Roadmap van een (her)ontwikkelingsproject

Roadmap: Hoe een kwaliteitsvolle herontwikkeling van een bedrijventerrein realiseren?

Het traject dat wordt doorlopen om een bedrijventerrein te (her)ontwikkelen.

Het (her)ontwikkelingstraject

De roadmap volgt de logica van het (her)ontwikkelingstraject. Dit is het traject dat doorlopen wordt van voorbereiding tot handhaving van een bedrijventerreinen.

Roadmap van het (her) ontwikkelingstraject - schematische weergave
Roadmap van het (her) ontwikkelingstraject

Vaak is (her)ontwikkeling echter een iteratief proces: zeker bij meer complexe (met veel betrokken actoren) en langdurige (her)ontwikkelingen van een bedrijventerrein lopen verschillende fasen door elkaar of worden er op een gegeven moment bepaalde beslissingen herbekeken. Een (her)ontwikkeling blijft maatwerk en de fasen kunnen anders verlopen.

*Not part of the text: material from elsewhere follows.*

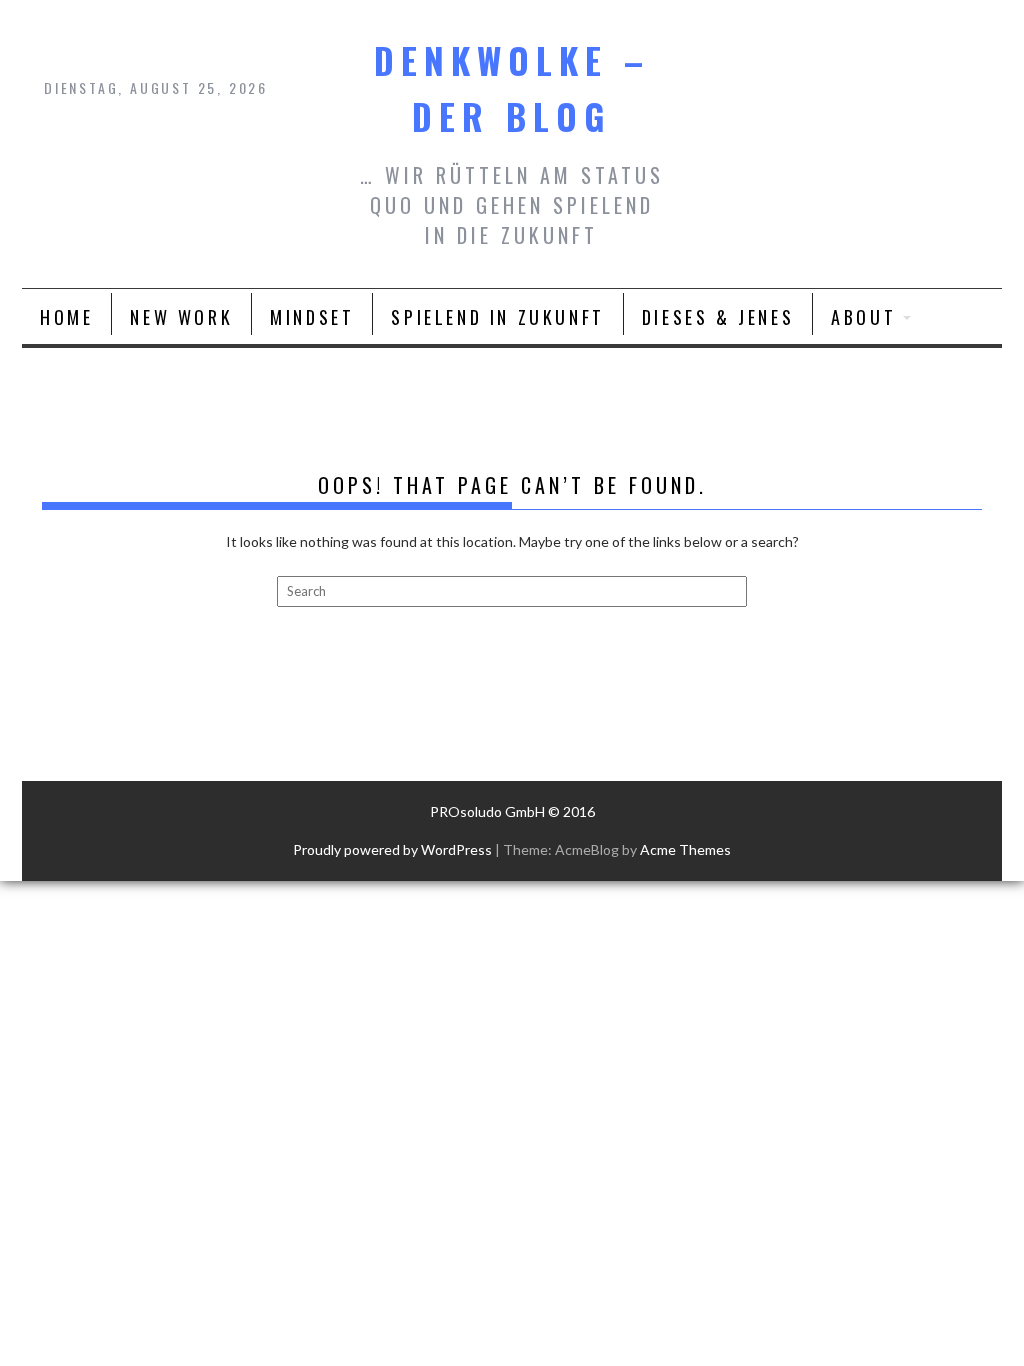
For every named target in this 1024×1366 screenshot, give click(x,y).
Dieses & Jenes (718, 317)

In het (her)ontwikkelingsproces zijn er drie kritieke succesfactoren, namelijk een kwaliteitsvolle (her)inrichting, een doordachte uitgifte en een weloverwogen beheer. De roadmap licht deze concepten verder toe. In de praktijk is er een nood om na te denken over (her)inrichting, uitgifte en beheer op lange termijn, waarbij de koppeling en integratie tussen de drie factoren belangrijk is. De succesfactoren zijn vertaald in de verplichting om bij een aanvraagdossier voor een subsidie een (her)inrichtingsplan, uitgifteplan en terreinbeheerplan te voorzien.

Het overlegproces

Parallel aan het ontwikkeltraject loopt bij voorkeur een overlegproces dat op specifieke momenten gekoppeld wordt aan het ontwikkeltraject. Voldoende overleg tussen de verschillende actoren is van groot belang. De relevante actoren en hun mogelijke rol bij de (her)ontwikkeling van een bedrijventerrein zijn:

  • Publieke actoren:
    • Agentschap Innoveren & Ondernemen (VLAIO): beleidsuitvoering, regisseur, subsidies, informatie.
    • Provinciale Ontwikkelingsmaatschappijen (POM’s): ontwikkelaar, regisseur, ruimtelijke infrastructuur en bedrijfsversterkende initiatieven.
    • Lokale besturen; ontwikkelaar, vergunningverlenende overheid, ondersteuning lokale economie, samenwerking tussen gemeenten/steden occasioneel of via een Gemeentelijke Commissie voor Ruimtelijke Ordening (Gecoro) (verleent advies over een breed gamma aan ruimtegebonden materies).
    • Intergemeentelijke samenwerkingsverbanden voor streekontwikkeling (o.a. Leiedal, IOK, Solva, …): ontwikkelaar, beheer van bedrijventerreinen, soms ook management, regisseur, informatie.
    • Europese structuur- en investeringsfondsen ESIF, EFRO met o.a. Interreg en ESF: co-financiering van projecten gerelateerd aan (her)ontwikkeling.
    • Andere actoren zoals Agentschap Wegen en Verkeer, Vlaamse Waterweg, Openbare Vlaamse Afvalstoffenmaatschappij, Participatiemaatschappij Vlaanderen, Vlaamse Milieumaatschappij, Departement Omgeving, etc.
  • Middenveldorganisaties: sociale partners, belangenorganisaties, businessclubs of netwerkverenigingen met o.a. lokale UNIZO-vertegenwoordigers, Voka - Kamers van Koophandel,…
  • Bedrijven, bedrijventerreinverenigingen en -management
    • Betrokken bedrijven, grond- en pandeigenaren en organisaties.
    • Private ontwikkelaars.
    • Bedrijventerreinverenigingen die meerdere bedrijven op één (of meerdere) specifiek(e) bedrijventerrein(en) vertegenwoordigen.
    • Private (actoren) bedrijventerreinmanagers, al dan niet in opdracht van de bedrijventerreinvereniging.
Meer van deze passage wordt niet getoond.